Zweistufiges Kopierverfahren

Seit zwei Jahren bietet die ABC & TaunusFilm Kopierwerk auch ein spezielles zweistufiges Kopierverfahren an, um alte colorierte Nitrofilme als SW-Dup-Negativfilme zu sichern. Zunächst wird in einem ersten Kopiervorgang ein ausgeglichene Schwarzweiß-Dup-Negativ erstellt, in weiteren Farbkopiervorgängen werden die einzelnen Farben auf Farbnegativmaterial reproduziert. Der Vorteil ist, dass ein Archiv ein ausgeglichenes Schwarzweiß-Dup-Negativ an Lager hat. Und mit diesem Dup-Negativ-Material lässt sich jederzeit eine neue Farbkopie reproduzieren. Aufgrund des zum Teil starken Schrumpfungsgrades des Nitrofilmes wurden fast alle Kopiermaschinen mit Wetgate für geschrumpftes Filmmaterial umgebaut. Zu den Kunden gehören Archive im In- und Ausland. Auch für TV-Sender leistet die ABC & TaunusFilm Langzeitsicherung für die Archivbestände. Das heißt, die Produktionen werden gesichtet, saniert und umgespielt. Im Normalfall geht es hierbei um 1:1 Kopierungen.

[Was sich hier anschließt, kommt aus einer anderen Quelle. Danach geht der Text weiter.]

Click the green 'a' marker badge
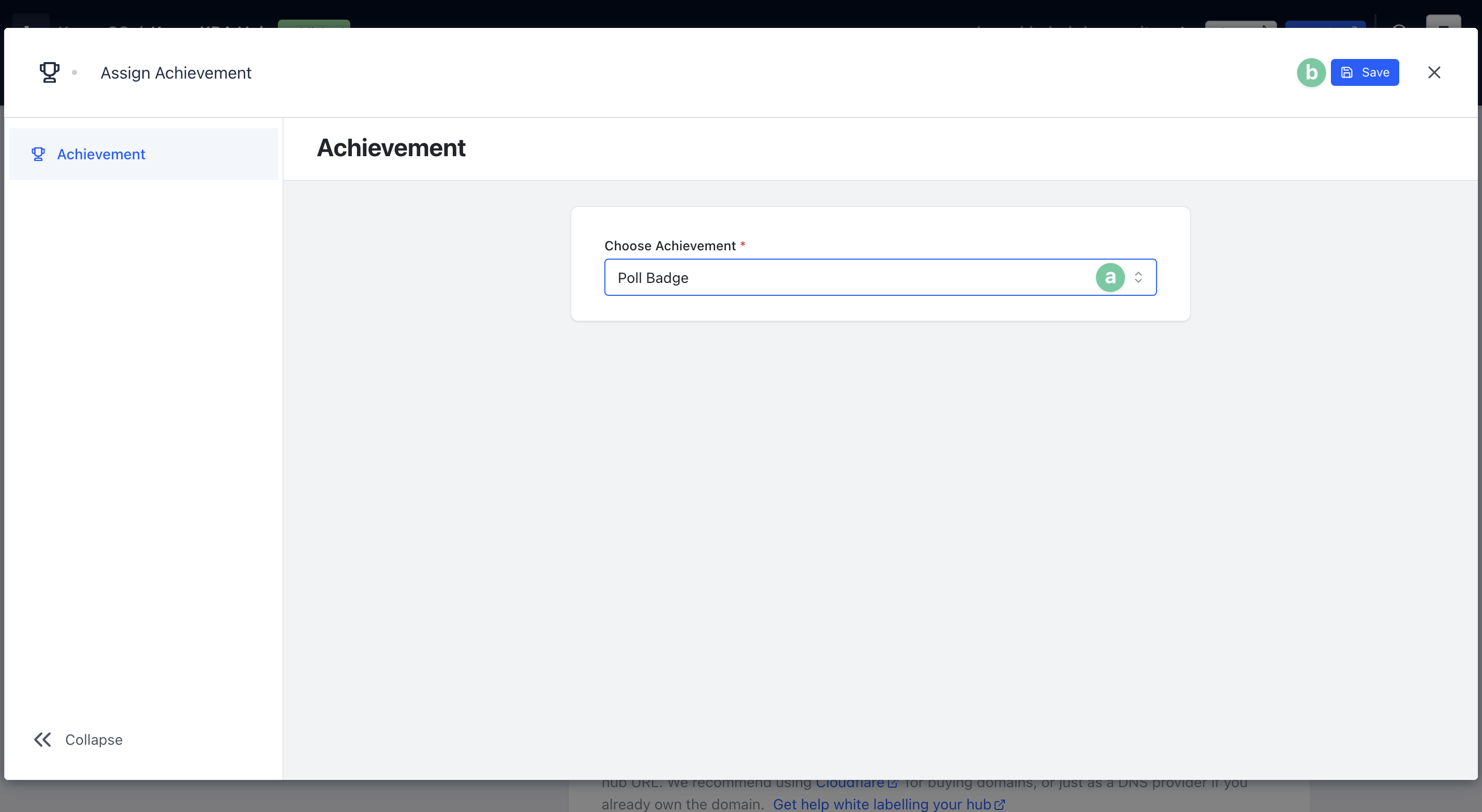The image size is (1482, 812). [x=1110, y=278]
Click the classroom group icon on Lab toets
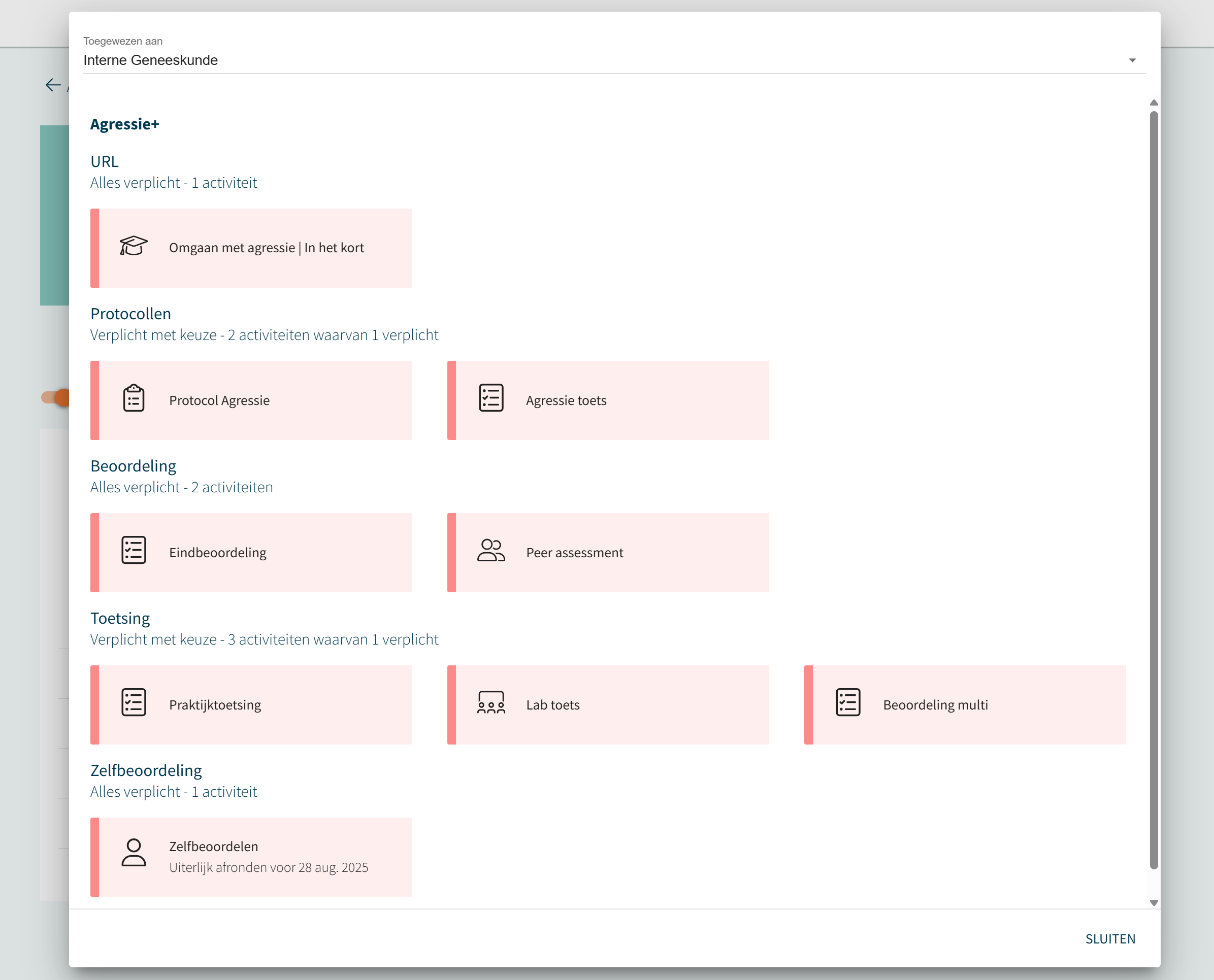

Meistens werde immer noch in SD abgetastet, so Lang, und auf Digi Beta oder HDCAM ausgespielt, für höherwertige Auswertung auch auf HDCAMSR. Bei wachsendem Dienstleistungsbedarf für Produktion und Archive stehen die Zeichen günstig für die weitere Entwicklung der ABC & TaunusFilm Kopierwerk. Lang: „Erfreulich, dass wir das Unternehmen erhalten konnten. Denn sonst wäre diese klassische Dienstleistung in Hessen nicht mehr vorhanden.“ Eine intakte Infrastruktur sei neben Fördermitteln die Voraussetzung für eine anhaltende Ankurbelung der Produktionswirtschaft in Hessen.